◆ EXERCISE TASK A ◆
Rewrite the text and item location entries, putting "screen capture" wherever "screenshot" appears and keeping everything else the same. Leave the pictures out of your version.

Begin DOCUMENT PASSAGE

After review of similar questions on SO, I have been unable to find a solution to DataFrame formatting with a nested dictionary to a desired outcome.
Being new to Pandas and moderately new to Python, I have spent the better part of two days trying and failing at various potential solutions (json_normalize, dictionary flattening, pd.concat, etc..).
I have a method which creates a DataFrame from a API call:
def make_dataframes(self):
# removed non-related code
self._data_frame_counts = pd.DataFrame({
'Created': (self._data_frame_30days.count()['Created']),
'Closed': (self._data_frame_30days.count()['Closed']),
'Owner':
(self._data_frame_30days['Owner'].value_counts().to_dict()),
'Resolution':
(self._data_frame_30days['Resolution'].value_counts().to_dict()),
'Severity':
(self._data_frame_30days['Severity'].value_counts().to_dict())
})
that writes a nested dictionary from Pandas value_count/s:
{'Created': 35,
'Closed': 6,
'Owner': {'aName': 30, 'first.last': 3, 'last.first': 2},
'Resolution': {'TruePositive': 5, 'FalsePositive': 1},
'Severity': {2: 31, 3: 4}}
Which after execution looks like:
Created Closed Owner Resolution Severity
aName 35 6 30.0 NaN NaN
first.last 35 6 3.0 NaN NaN
last.first 35 6 2.0 NaN NaN
TruePositive 35 6 NaN 5.0 NaN
FalsePositive 35 6 NaN 1.0 NaN
2 35 6 NaN NaN 31.0
3 35 6 NaN NaN 4.0
I want it to look like the following. Where data is accurately aligned with axis and accounts for missing data-points not present in the dictionary but could be there in future runs.
Created Closed Owner Resolution Severity
total 35 6 NaN NaN NaN
aName NaN NaN 30 NaN NaN
first.last NaN NaN 3 NaN NaN
last.first NaN NaN 2 NaN NaN
anotherName NaN NaN NaN NaN NaN
1 NaN NaN NaN NaN 0
2 NaN NaN NaN NaN 31
3 NaN NaN NaN NaN 4
second.Name NaN NaN NaN NaN NaN
third.name NaN NaN NaN NaN NaN
TruePositive NaN NaN NaN 5 NaN
FalsePositive NaN NaN NaN 1 NaN

End DOCUMENT PASSAGE
Begin THE DATA

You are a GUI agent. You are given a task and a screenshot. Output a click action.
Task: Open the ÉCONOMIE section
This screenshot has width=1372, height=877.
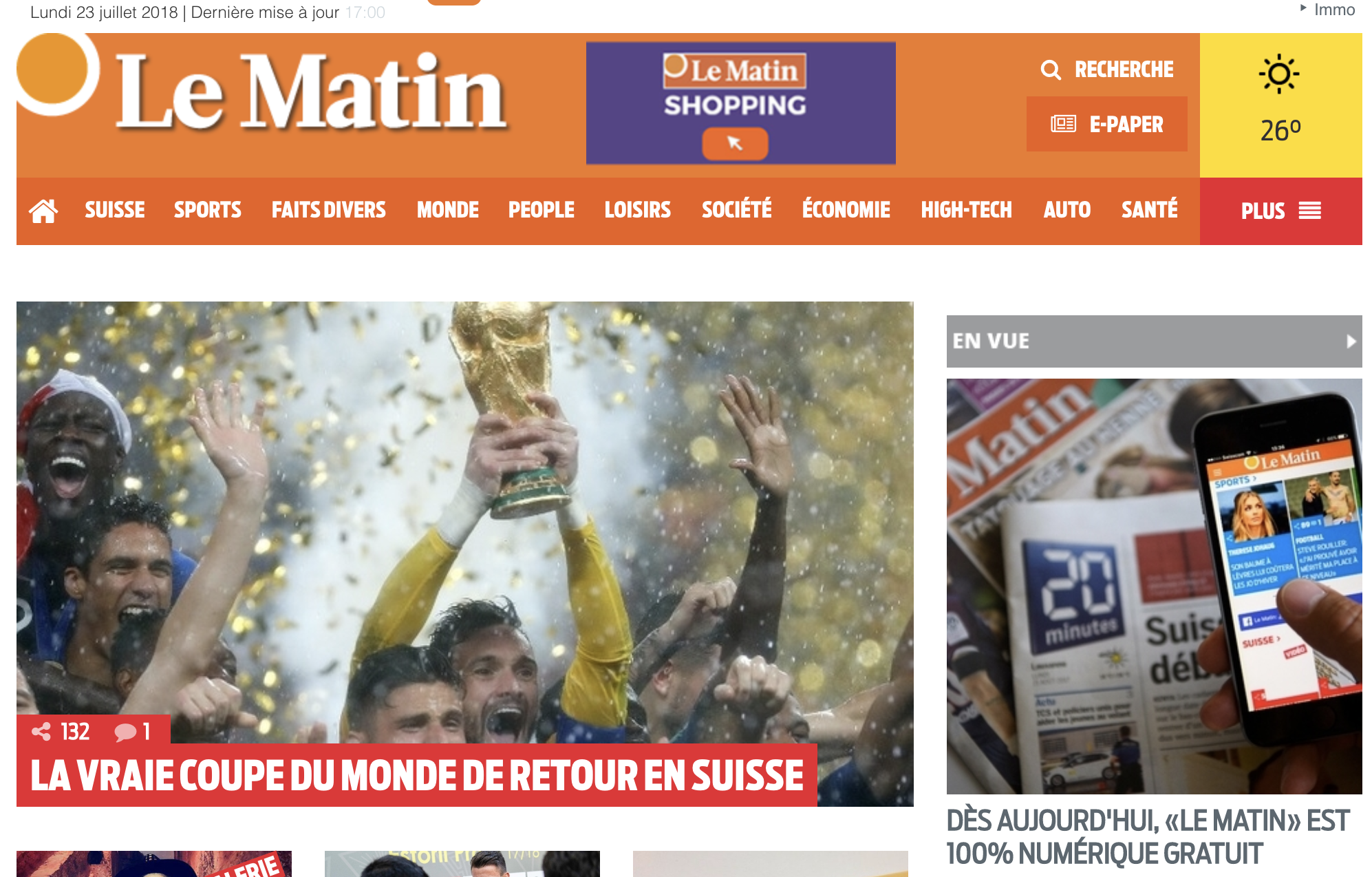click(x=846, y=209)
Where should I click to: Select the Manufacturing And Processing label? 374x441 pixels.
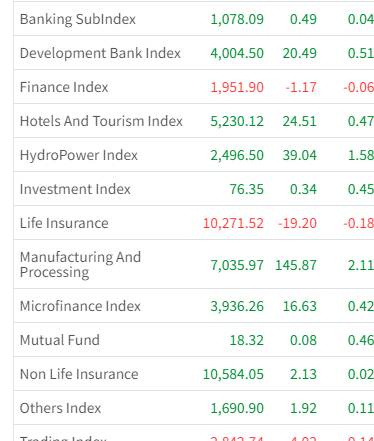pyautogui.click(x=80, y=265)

End THE DATA

◆ EXERCISE TASK B ◆
Based on the Pandas question, does each statement agree with it? (i) The writer has spent most of two days trying possible fixes. (ii) In the nested dictionary, 'Closed' has the value 35. (iii) In the wanted layout, the "total" row shows 35 under Created and 6 under Closed.

◆ EXERCISE RESULT A ◆
You are a GUI agent. You are given a task and a screen capture. Output a click action.
Task: Open the ÉCONOMIE section
This screen capture has width=1372, height=877.
click(x=846, y=209)
Where should I click to: Select the Manufacturing And Processing label? 374x441 pixels.
pyautogui.click(x=80, y=265)

◆ EXERCISE RESULT B ◆
(i) Yes: "I have spent the better part of two days trying and failing at various potential solutions"
(ii) No: "'Closed': 6,"
(iii) Yes: "total 35 6 NaN NaN NaN"